- THE DATA -
^^^^

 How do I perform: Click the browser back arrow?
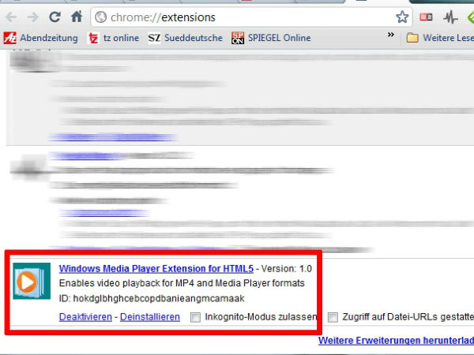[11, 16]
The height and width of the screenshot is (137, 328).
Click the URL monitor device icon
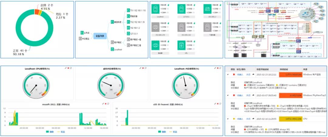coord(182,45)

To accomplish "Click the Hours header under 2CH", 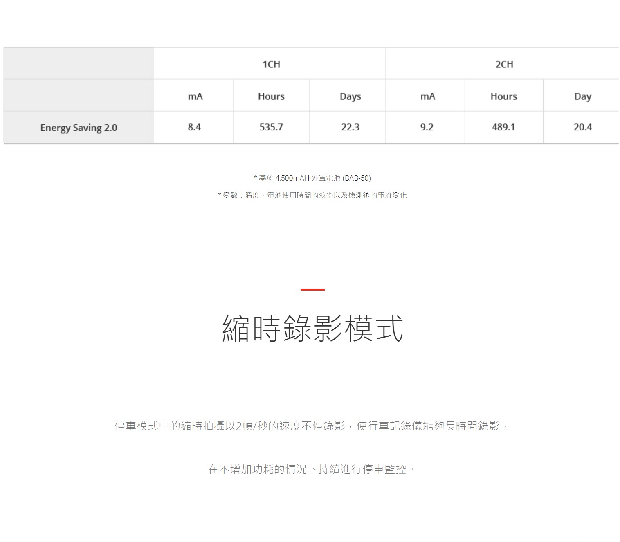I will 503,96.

^^^^

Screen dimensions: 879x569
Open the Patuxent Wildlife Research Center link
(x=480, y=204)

^^^^

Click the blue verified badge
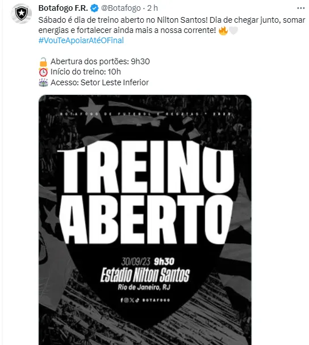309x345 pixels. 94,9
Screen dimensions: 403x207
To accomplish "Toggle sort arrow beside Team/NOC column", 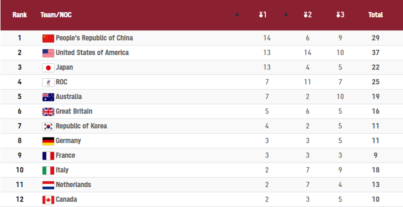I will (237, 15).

^^^^

- PROBLEM STATEMENT -
Look through the material above and pick out each line holding the word "dimensions".

- RESPONSE TO THE TASK -
Screen dimensions: 879x569
Screen dimensions: 403x207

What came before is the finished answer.